While I’m sure we’re all aware of the history behind him, it should go without saying that without Dr. King and his leadership we may not be where we are today: still some ways to go but light years ahead of where we were and where we came from.
He was a revolutionary in the truest sense of the word. To take millions of rightfully and righteously pissed off people who endured some of the most brutal acts of violence and pure hatred and bring them together in a movement based on love and non-violence was, in itself, nothing short of a miracle. To succeed in the way he did was nothing short of divine, either.
We will always remember Dr. King for the incredible human being he was and in the non-traditional way he did what he did. And so today, I wanted to venture from the beaten path of common civil rights songs that defined the movement and a generation. Instead, I want to give you a few songs that still pay the utmost tribute to MLK and Civil Rights to a tune you may not have heard before.
But first, I’d be remiss if I didn’t give mention to this song which is perhaps the single most defining song of Civil Rights:
Sam Cooke “A Change Is Gonna Come”
Billie Holiday “Strange Fruit”
I know what you may be thinking… this song was written and recorded well before the Civil Rights movement (as we know it) began. And you’re right, it was.
However, Civil Rights has been known by many names over the centuries. At one time it was referred to as the Abolitionist movement. Civil Rights has always existed as long as any semblance of this nation has existed, regardless of the form or name it took.
And this song was still about the grave injustices of the Southern whites towards blacks during Billie’s time and for hundreds of years before. It’s the quintessential song about the bleak reality of what it meant to be black for many centuries.
And make no mistake that even though she specifies the South as the place of her frustration, fear and “fruit”, this song could easily be applied to any part of this country in the pre-Civil Rights era and to some extent, post-Civil Rights.
John Coltrane “Alabama”
This might seem like a strange song and totally unrelated to civil rights but in fact, it was inspired by a single event that occurred on September 15, 1963 in Birmingham, Alabama known as the 16th St. Church Bombing or the Birmingham Church bombing.
The church was being used by certain Civil Rights leaders, including Martin Luther King, Jr. himself and fellow leader Ralph David Abernathy.

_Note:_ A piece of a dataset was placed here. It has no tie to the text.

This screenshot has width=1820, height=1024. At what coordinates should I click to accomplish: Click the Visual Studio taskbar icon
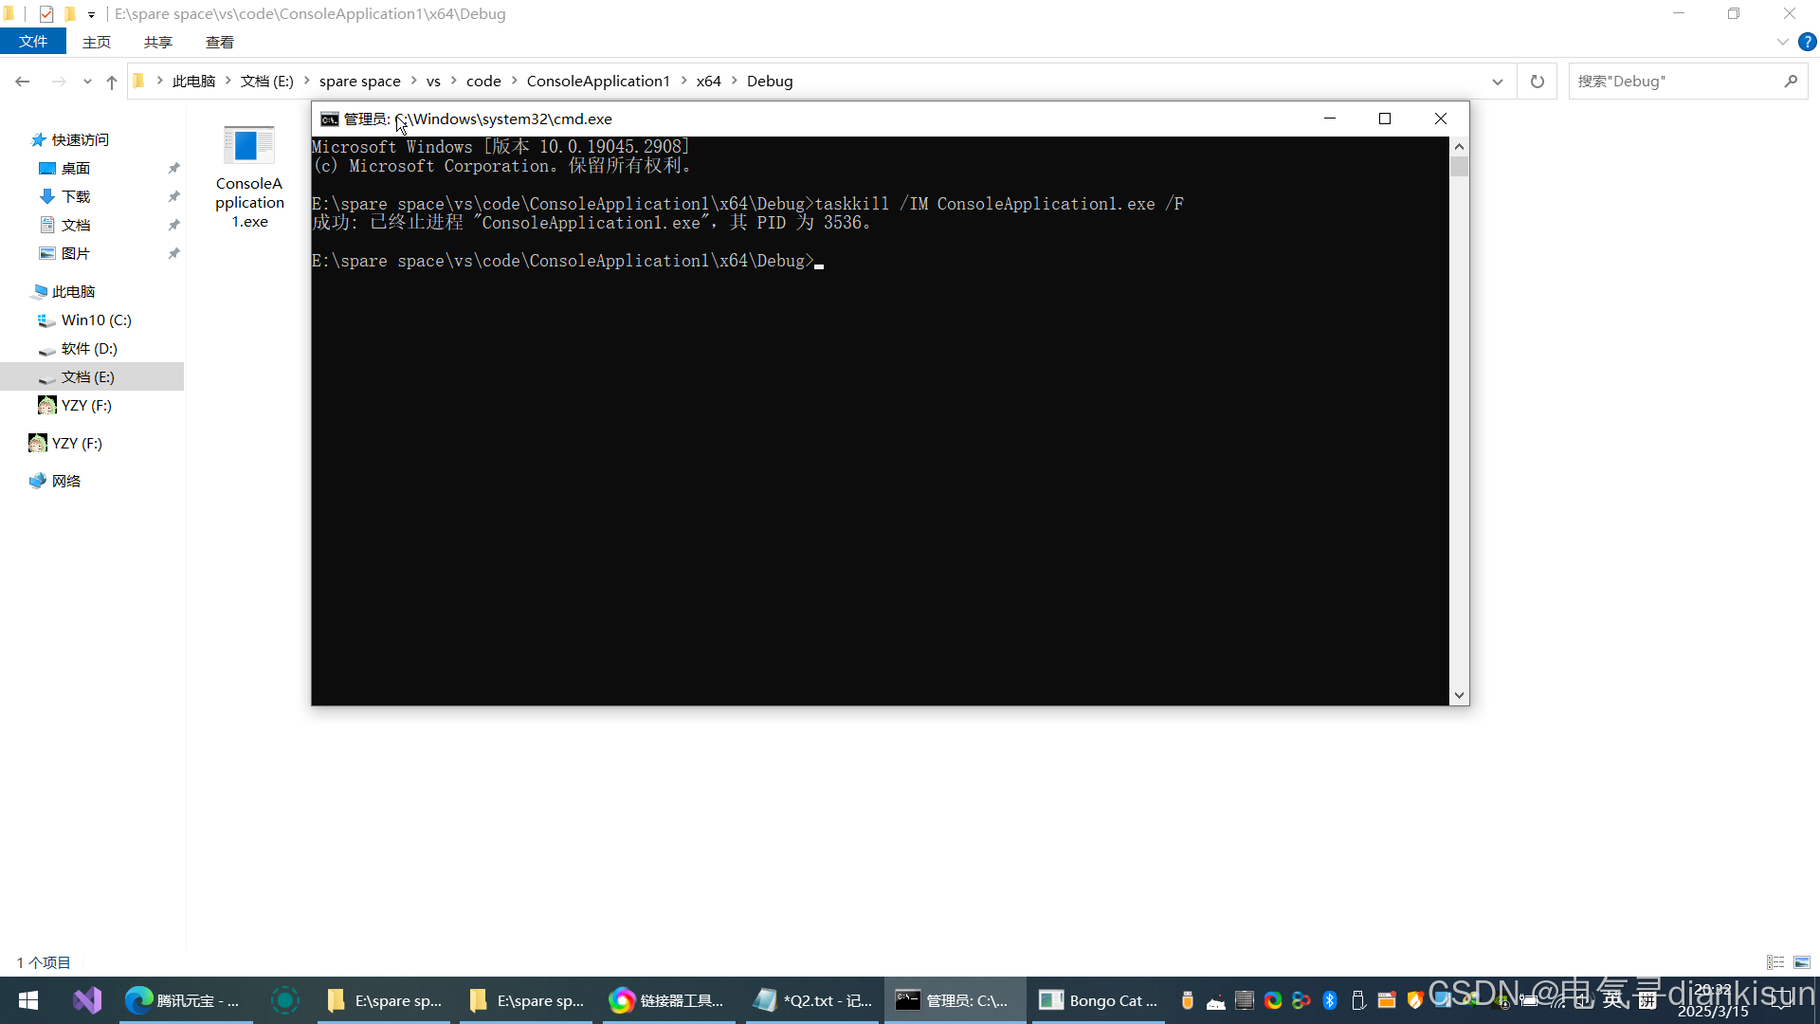coord(87,1000)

The bomb exploded on a Sunday morning as children entered the basement area of the church for a Sunday School sermon. The blast killed 14-year olds Addie Mae Collins, Carole Robertson, Cynthia Wesley and 11-year old Denise McNair. 22 others were also injured.
It was a tragic day and the eulogy for the funeral service of three of the Birmingham girls (a separate service was held for Carole Robertson) was delivered by Dr. King himself in an impassioned and very heartfelt speech.

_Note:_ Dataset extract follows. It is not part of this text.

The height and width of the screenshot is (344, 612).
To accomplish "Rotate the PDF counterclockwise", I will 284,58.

In John Coltrane’s memorial tribute to the girls, the tone is very somber. In fact, very reminiscent of Billie Holliday’s “Strange Fruit”. There are no lyrics to the song. And if you’re John Coltrane, you don’t need lyrics because the music speaks for itself.
It’s said that this song was composed to the cadence of Dr. King’s eulogy speech for the victims, though I’m unsure of the validity of this statement, it would seem fitting and a touch only a master like Coltrane could put on a beautiful and moving piece of music.